Figure 3: Relationship among
different factors affecting pandemic
Beliefs and attitude of general public towards
the disease is highly crucial for the prevention strategies to be successful during
this type of pandemic situation. Spread of the disease largely depends upon the
way people perceive the threat and their behaviour accordingly. People’s behaviour
and attitude regarding the influenza pandemic was changing over the time. People
were more concerned and terrified during initial period of declaration of
pandemic. When there was no vaccine available against that particular strain of
influenza virus, people were more cautious about personal hygiene like washing
hands, wearing of face mask, use of sanitizers etc. They were more reluctant to
meet other people infected with influenza and were avoiding public exposures as
far as possible. Even, some people were blaming authorities for exaggerating the
risk and effect of the pandemic.
When vaccine was made available, then one
group of the people readily accepted to be vaccinated and became more dependent
on vaccination rather than the personal hygiene and other precautionary behaviour.

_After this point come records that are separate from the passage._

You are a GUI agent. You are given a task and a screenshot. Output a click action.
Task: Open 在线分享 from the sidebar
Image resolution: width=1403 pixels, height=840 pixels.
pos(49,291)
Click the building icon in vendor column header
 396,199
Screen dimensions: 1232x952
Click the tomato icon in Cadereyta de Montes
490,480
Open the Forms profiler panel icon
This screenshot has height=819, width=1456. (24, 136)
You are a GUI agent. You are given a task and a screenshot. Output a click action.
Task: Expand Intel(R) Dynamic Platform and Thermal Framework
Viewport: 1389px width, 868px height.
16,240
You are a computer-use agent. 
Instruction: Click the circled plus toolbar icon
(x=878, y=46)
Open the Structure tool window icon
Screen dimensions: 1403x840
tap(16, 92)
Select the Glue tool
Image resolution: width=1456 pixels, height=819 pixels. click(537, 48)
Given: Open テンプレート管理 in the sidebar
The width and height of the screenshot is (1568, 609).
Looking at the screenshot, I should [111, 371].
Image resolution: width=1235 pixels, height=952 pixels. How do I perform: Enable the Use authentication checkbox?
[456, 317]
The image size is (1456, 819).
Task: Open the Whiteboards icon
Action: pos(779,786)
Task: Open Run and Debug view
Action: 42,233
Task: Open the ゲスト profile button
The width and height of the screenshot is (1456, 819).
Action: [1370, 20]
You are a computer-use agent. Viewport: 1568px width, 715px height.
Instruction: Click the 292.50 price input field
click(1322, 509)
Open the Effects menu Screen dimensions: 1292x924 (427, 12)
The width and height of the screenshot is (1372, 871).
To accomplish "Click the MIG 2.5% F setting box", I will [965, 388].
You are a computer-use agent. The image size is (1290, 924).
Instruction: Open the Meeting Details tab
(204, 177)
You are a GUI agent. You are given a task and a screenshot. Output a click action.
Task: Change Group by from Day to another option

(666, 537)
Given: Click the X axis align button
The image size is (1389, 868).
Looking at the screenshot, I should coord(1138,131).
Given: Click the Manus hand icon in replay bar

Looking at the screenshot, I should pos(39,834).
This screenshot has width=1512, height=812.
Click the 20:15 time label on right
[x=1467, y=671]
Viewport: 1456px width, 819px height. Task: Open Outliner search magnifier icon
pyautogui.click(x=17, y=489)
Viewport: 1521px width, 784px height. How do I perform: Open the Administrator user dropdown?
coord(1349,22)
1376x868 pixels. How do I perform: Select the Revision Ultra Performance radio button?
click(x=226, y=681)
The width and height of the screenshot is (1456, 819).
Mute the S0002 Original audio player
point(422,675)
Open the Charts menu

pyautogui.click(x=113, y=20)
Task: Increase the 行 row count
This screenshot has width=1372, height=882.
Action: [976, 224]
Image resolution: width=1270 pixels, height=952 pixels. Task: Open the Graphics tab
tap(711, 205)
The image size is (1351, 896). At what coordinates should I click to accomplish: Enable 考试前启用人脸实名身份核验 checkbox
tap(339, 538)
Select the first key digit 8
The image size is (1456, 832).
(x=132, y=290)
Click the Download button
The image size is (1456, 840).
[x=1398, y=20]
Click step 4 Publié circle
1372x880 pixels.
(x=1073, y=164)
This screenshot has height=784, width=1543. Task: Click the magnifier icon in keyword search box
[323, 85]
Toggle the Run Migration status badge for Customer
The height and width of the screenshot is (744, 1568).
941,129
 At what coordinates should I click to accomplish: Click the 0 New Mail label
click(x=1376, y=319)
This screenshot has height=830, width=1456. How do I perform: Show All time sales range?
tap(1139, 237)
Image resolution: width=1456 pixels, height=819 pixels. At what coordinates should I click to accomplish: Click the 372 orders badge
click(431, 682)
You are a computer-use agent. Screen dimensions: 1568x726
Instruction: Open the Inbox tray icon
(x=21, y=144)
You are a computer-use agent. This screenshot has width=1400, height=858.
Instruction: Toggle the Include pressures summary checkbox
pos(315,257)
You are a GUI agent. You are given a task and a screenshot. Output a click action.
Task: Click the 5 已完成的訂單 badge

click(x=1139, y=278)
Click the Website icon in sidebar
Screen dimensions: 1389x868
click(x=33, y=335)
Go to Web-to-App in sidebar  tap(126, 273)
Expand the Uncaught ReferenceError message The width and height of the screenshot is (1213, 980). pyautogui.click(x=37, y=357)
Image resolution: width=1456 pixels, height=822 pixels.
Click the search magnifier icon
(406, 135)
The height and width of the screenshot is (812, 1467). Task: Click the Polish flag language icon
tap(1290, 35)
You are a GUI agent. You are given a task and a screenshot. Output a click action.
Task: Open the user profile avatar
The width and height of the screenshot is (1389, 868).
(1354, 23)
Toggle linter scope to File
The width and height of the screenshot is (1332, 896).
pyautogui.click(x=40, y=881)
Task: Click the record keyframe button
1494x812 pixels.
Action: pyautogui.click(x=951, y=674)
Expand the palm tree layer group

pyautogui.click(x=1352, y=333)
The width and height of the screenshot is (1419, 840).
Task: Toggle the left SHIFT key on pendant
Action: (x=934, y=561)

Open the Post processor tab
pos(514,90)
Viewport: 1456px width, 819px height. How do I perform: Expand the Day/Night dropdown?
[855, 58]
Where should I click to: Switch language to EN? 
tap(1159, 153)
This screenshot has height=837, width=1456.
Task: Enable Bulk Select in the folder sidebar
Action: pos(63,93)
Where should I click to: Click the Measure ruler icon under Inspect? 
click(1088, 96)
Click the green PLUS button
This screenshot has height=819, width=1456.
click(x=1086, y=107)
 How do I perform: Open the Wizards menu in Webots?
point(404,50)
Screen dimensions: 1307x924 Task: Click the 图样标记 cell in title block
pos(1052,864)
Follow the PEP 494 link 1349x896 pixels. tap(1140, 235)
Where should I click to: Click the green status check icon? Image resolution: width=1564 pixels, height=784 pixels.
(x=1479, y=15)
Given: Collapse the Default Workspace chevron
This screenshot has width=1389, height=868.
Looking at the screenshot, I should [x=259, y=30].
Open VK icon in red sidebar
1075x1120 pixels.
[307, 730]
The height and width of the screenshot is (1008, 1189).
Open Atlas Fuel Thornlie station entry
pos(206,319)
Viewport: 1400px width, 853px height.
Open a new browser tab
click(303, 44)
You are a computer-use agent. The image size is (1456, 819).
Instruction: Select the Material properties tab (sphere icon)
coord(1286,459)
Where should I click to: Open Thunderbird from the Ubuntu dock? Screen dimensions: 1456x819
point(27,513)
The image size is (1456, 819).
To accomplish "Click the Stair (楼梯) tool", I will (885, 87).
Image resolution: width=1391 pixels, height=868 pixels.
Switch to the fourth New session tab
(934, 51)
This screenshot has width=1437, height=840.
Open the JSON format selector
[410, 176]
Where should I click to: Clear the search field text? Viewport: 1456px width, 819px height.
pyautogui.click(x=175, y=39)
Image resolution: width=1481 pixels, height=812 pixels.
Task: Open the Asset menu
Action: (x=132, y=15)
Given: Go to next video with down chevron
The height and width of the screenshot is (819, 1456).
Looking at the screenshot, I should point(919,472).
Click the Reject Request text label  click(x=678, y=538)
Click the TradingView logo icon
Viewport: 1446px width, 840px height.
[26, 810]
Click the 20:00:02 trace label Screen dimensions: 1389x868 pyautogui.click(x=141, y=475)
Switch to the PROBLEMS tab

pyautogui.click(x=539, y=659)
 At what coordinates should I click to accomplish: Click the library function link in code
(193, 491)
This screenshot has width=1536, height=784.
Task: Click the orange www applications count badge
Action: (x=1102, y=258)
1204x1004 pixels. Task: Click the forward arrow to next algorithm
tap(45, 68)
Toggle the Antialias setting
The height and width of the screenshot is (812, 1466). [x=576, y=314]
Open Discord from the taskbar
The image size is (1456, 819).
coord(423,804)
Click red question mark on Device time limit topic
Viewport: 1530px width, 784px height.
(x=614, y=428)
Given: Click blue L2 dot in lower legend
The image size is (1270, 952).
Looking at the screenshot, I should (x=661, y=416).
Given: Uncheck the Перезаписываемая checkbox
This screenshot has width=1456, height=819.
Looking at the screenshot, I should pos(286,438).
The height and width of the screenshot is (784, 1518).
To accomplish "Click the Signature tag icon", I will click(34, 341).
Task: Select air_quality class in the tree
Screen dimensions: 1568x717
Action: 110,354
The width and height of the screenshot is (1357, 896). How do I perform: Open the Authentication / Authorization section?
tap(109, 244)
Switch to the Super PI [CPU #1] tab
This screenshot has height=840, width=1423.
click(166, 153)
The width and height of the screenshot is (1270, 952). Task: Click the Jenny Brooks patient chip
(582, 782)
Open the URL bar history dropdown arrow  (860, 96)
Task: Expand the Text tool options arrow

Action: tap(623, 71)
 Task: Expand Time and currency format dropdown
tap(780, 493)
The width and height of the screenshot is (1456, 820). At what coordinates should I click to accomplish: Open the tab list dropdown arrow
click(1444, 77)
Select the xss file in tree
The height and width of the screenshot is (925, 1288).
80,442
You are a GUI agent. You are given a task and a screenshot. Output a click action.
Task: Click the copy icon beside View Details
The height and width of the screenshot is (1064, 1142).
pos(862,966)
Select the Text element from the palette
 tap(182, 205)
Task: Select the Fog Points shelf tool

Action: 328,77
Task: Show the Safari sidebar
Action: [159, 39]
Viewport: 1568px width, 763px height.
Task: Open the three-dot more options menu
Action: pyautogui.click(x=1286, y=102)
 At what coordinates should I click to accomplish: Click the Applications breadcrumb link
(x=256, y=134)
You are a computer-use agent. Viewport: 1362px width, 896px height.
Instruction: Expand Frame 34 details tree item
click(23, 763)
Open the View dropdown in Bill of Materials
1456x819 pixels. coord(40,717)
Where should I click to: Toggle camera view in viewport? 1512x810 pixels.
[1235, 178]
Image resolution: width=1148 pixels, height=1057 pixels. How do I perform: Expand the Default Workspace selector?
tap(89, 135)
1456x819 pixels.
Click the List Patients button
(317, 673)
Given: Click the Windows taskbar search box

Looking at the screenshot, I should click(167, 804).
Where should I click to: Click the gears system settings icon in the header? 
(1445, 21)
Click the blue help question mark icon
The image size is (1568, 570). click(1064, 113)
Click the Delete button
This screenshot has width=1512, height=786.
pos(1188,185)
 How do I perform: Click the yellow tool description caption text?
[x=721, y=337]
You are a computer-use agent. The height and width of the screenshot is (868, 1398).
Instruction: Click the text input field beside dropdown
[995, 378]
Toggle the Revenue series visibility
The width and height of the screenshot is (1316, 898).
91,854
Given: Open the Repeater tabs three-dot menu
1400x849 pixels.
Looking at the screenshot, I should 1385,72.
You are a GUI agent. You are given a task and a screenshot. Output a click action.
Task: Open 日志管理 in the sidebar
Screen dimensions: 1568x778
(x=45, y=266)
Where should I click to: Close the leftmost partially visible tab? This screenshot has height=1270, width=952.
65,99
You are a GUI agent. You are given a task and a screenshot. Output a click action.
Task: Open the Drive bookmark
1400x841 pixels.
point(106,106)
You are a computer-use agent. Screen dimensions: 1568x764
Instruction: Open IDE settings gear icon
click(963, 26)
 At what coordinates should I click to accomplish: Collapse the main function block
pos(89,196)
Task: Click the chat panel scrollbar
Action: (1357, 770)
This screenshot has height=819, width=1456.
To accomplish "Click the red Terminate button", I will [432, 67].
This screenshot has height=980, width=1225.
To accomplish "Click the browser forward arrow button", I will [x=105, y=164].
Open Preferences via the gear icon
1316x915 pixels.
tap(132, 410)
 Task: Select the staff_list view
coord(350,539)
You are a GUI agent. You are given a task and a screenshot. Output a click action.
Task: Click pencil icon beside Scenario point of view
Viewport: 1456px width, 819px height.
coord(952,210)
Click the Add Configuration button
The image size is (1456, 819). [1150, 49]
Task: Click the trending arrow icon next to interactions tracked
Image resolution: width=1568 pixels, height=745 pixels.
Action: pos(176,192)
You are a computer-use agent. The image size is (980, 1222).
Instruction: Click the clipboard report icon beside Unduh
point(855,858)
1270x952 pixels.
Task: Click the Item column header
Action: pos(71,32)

But significant proportion of the people did not agree to be vaccinated as they
were not convinced about safety of the vaccine and some were also thinking that
they were not in need of vaccine. Later, people who initially rejected to be
vaccinated also accepted the vaccine when they saw more and more people
vaccinated without showing any harmful effects. Not only general public but
also large proportion of health care professionals didn’t show any willingness
to be vaccinated in some countries due to fear of side effects in spite of
strong recommendation of WHO to immunize health professional as the first
priority. We can imagine how those professionals could convince general public
about the importance of the vaccine. In one hand the willingness of general
public and health care professionals to be vaccinated was low but on the other
hand vaccination was the main strategy adopted by WHO and other concerned
authorities. Policy makers and healthcare professionals rely on the assumption
that general public would widely accept the vaccine offered by the authority. Thus,
there seems lack of holistic view to tackle the situation. These types of
public behaviour had significant effect on disease course and spread.
Anxiety and fear
among the people which might have had socioeconomic effect was another issue
which didn’t get due attention in particular. Activities of some people might
have affected due to hyped media response about the incidence. In some
countries, government announced immediate closure of schools and child care
centres which in some way helped to prevent the spread of the disease but made
the public more panicked. Therefore, delivering message to the public in
balanced way so that they become adequately conscious to take the precautions
to prevent disease spread but not over-panicked resulting other harms in health
and economy is very crucial issue to be addressed by the responsible authority
during such pandemic.
Very informative and analytical article. Thank you.